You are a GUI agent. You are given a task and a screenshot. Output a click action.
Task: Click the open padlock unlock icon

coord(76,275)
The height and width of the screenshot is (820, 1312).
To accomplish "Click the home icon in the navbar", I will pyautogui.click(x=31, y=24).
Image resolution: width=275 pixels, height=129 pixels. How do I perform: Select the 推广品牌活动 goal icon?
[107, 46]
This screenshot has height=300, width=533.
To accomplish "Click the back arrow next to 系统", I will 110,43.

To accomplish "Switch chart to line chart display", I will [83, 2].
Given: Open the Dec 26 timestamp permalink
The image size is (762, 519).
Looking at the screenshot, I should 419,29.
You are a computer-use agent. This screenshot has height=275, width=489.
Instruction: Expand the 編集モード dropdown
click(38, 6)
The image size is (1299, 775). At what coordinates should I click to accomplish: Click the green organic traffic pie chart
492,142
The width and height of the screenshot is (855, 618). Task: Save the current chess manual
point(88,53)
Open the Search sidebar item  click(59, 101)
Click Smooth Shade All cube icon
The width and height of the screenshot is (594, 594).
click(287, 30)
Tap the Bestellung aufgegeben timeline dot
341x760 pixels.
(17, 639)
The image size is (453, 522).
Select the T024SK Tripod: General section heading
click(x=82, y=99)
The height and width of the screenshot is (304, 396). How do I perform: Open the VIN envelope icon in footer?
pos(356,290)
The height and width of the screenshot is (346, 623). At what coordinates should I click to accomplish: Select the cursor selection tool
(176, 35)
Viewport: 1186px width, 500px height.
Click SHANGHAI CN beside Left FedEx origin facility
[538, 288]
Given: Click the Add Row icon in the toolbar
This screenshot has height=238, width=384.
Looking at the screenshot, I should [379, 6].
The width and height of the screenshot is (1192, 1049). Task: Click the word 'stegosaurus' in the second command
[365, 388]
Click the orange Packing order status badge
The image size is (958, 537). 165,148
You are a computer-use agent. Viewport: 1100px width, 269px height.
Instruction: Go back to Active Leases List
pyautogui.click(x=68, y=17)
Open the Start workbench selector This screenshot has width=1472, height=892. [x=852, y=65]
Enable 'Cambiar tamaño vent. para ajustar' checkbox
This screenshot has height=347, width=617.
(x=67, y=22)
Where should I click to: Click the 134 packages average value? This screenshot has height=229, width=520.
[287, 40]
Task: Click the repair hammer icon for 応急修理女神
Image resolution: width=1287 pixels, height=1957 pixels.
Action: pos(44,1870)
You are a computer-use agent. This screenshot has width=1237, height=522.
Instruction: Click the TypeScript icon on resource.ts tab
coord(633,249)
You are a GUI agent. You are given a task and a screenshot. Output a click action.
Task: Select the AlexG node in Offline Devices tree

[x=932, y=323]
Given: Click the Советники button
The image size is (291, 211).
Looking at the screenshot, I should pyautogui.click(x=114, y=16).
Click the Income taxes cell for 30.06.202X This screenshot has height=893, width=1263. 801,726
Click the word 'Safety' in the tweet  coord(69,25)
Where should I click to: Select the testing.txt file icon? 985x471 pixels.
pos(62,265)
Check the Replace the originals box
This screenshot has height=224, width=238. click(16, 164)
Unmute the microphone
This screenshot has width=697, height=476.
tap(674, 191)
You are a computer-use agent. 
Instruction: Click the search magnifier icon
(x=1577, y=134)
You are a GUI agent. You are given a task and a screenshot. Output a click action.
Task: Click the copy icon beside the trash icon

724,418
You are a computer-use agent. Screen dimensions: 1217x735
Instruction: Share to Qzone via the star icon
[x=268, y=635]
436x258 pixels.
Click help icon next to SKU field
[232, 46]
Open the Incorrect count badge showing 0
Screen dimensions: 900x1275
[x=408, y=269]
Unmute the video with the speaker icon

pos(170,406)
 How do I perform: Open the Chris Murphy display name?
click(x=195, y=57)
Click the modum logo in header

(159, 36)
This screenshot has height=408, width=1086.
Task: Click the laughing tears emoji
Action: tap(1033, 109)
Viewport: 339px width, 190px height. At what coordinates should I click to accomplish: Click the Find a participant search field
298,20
※ ※ ※
▸ **What to work on**
Determine the number of lines in the listing that hold the word "will", and supply that number and nothing further.

▸ **Exercise answer**
3